A new paper titled "Math Takes Two: A test for emergent mathematical reasoning in communication" by Michael Cooper and Samuel Cooper, accepted at the HCAIR workshop at ICLR 2026, proposes a radical shift in how we evaluate AI's mathematical abilities. Instead of testing models on standard arithmetic or algebra problems, the benchmark requires two agents to develop a shared symbolic protocol from scratch to solve a visually grounded task. The task is designed so that using a numerical system—like counting or grouping—makes the solution easier, but the agents are given no prior math knowledge or predefined language. This forces them to discover and agree on latent numerical representations purely through interaction.

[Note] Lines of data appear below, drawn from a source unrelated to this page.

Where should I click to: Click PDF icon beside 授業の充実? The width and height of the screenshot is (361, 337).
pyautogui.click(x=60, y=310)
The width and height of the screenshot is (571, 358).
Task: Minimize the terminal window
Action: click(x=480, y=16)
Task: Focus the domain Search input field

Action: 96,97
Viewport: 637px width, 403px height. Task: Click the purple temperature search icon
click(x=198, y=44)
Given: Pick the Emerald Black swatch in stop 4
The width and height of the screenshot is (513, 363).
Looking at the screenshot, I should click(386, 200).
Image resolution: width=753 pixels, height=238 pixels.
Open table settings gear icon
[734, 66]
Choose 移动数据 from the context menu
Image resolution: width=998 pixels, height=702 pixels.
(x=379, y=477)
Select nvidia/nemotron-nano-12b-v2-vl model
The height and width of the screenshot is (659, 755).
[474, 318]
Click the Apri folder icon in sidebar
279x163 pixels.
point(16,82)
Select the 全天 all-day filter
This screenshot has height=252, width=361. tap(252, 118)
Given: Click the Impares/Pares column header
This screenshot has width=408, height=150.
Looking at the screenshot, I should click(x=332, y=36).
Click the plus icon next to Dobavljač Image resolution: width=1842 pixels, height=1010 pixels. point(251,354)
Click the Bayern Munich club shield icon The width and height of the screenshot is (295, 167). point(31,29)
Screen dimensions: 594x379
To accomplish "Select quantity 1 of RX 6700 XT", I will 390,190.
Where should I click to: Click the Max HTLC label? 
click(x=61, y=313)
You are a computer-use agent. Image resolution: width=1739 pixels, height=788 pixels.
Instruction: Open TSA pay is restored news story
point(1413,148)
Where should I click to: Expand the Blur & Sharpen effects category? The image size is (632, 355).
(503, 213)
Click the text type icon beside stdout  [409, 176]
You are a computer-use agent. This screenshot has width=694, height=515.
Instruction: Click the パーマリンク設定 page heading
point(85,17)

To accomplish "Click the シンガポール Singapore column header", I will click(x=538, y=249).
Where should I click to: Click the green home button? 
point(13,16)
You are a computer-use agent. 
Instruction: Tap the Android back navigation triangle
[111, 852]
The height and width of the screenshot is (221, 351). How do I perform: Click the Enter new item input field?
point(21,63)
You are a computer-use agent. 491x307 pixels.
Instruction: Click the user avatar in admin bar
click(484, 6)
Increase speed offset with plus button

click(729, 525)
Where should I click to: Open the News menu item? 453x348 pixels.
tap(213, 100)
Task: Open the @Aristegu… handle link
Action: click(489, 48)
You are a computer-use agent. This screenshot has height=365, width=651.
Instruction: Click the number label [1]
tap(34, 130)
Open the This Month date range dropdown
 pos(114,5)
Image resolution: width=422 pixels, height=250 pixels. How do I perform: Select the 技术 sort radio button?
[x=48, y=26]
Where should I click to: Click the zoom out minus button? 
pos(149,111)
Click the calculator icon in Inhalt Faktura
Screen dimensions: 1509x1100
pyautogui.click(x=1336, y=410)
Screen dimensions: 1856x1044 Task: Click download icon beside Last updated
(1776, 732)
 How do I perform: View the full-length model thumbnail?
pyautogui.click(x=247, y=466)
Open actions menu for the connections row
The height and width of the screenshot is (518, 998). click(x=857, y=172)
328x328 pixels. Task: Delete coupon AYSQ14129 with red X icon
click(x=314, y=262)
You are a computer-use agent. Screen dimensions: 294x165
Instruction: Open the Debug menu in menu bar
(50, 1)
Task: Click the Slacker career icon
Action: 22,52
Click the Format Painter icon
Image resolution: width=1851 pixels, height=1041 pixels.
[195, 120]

The benchmark directly challenges the assumption that current LLMs' high scores on math benchmarks reflect true reasoning. The authors argue that much of this performance could be statistical pattern matching over learned formal syntax. By requiring agents to invent communication and abstract concepts from first principles, Math Takes Two provides a cleaner test of emergent mathematical cognition. The work draws inspiration from how human mathematical thinking co-evolved with precise communication needs. This approach could help researchers build models that don't just mimic math but genuinely understand and create numerical systems.
- Tests two AI agents developing a numerical system from scratch via communication
- Accepted at the HCAIR workshop at ICLR 2026
- Aims to distinguish true reasoning from statistical pattern matching in LLMs
Why It Matters
This benchmark could reveal if AI can truly reason abstractly, not just pattern-match on math problems.